Some Cities Already Use Data Center Heat to Warm Homes
AI heat reuse may sound speculative, but several European cities already use data center waste heat as part of their municipal energy systems.
Finland
In Mäntsälä, Finland, a data center supplies recovered heat to roughly 2,500 homes, as Bloomberg reported.
Helsinki
Microsoft’s new data center developments in Helsinki will feed heat into the region’s largest district heating system. According to the World Economic Forum, the recovered heat could support up to 250,000 homes.
Odense, Denmark
Meta’s Odense data center recovers heat for the local utility, warming about 11,000 homes. The system was highlighted in an Equinix sustainability briefing.
Stockholm, Sweden
Stockholm’s Data Parks initiative encourages operators to connect data centers directly into the city’s district heating system. Details of the program are covered by RESET.org.
Paris, France
Several public pools in Paris now receive supplemental warmth from nearby server-cooling loops. These heat reuse systems are also documented by RESET.org.

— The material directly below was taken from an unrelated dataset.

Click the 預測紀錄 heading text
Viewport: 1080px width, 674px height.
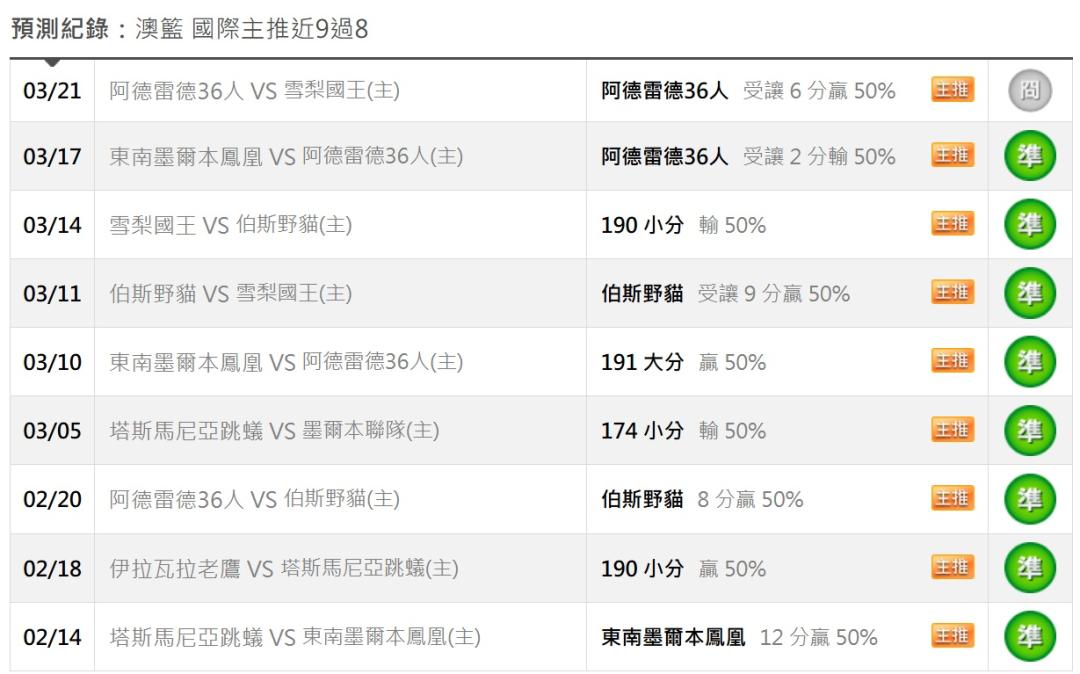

These systems are not pilot projects. They are functioning components of public heating infrastructure.
Where Heat Recycling Works Best
Heat reuse is real, but not universal. Several conditions make it viable:
- Cold climates with long heating seasons
- Established district heating systems
- Proximity between data centers and heat customers
- Infrastructure planned during data center construction
The Open Compute Project notes these constraints in its overview of heat reuse feasibility, which you can read in the OCP Heat Reuse 101 document.
Why Heat Reuse Is Growing Quickly
1. AI Power Consumption Is Increasing Rapidly
Cooling 10 megawatts of GPUs is difficult. Cooling 100 megawatts pushes existing systems to their limits. Reuse becomes a practical, sometimes necessary, solution.

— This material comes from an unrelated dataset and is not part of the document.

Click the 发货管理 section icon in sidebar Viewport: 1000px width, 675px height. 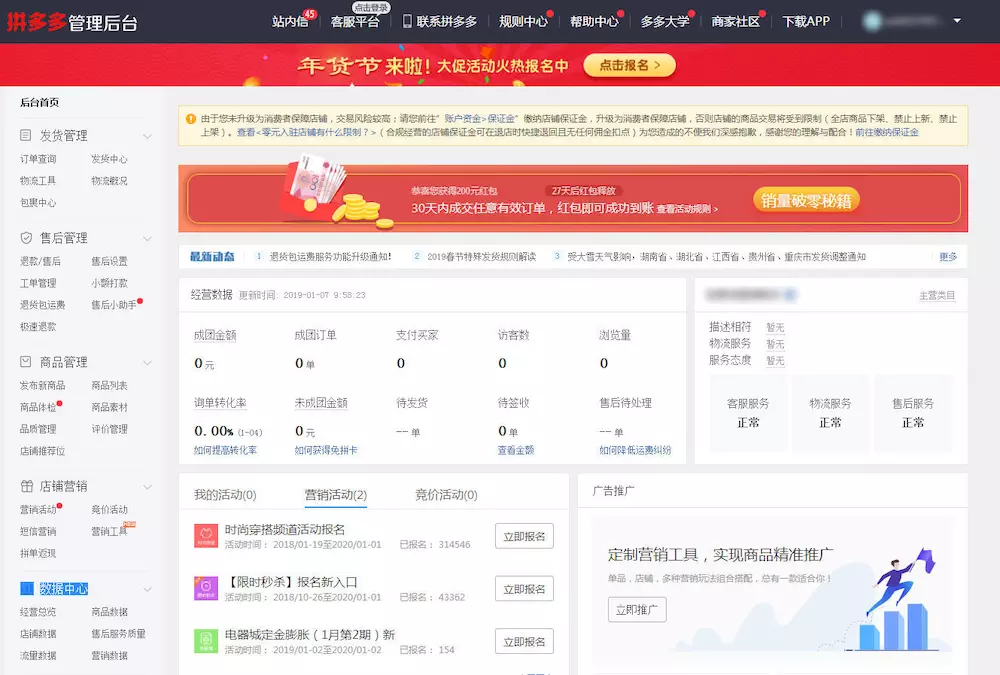click(27, 136)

2. Cities Are Seeking Cleaner Heating Alternatives
Municipalities can replace fossil-fuel boilers with waste heat, improving sustainability while reducing carbon emissions.
3. Data Center Operators Can Monetize Excess Heat
Instead of paying to reject thermal energy, operators can sell it, turning a cost burden into a revenue stream.
A Future Where Homes Are Heated by AI Workloads
The basic thermal loop looks like this:
AI computes → GPUs generate heat → Heat is captured → Heat enters district heating → Homes stay warm.
A 2025 review in Renewable and Sustainable Energy Reviews notes that cities worldwide are now evaluating similar approaches as AI infrastructure grows.
This makes it increasingly plausible that the heat generated during large language model training will become part of future urban heating strategies.
AI Scrap Heat as Future Infrastructure
Urban planners and researchers are currently examining several potential applications for data center waste heat:
- Greenhouses warmed by high-density compute loads
- Warehouses and logistics hubs using surplus thermal energy
- Residential buildings connected to heat-recovery loops
- Industrial parks co-designed with AI compute infrastructure
As AI demand accelerates and energy standards tighten, integrating these heat sources into public systems may become both economically and environmentally necessary.
The Internet Has Always Been Physical
Despite its intangible appearance, the internet is deeply physical. Beneath every AI request is an ecosystem of substations, cooling plants, heat exchangers, pumps, and thousands of GPUs obeying the laws of thermodynamics.
AI may feel invisible, but its heat is not. As compute workloads grow, the connection between digital intelligence and physical energy systems will become increasingly visible.
Large models think, and cities grow warmer.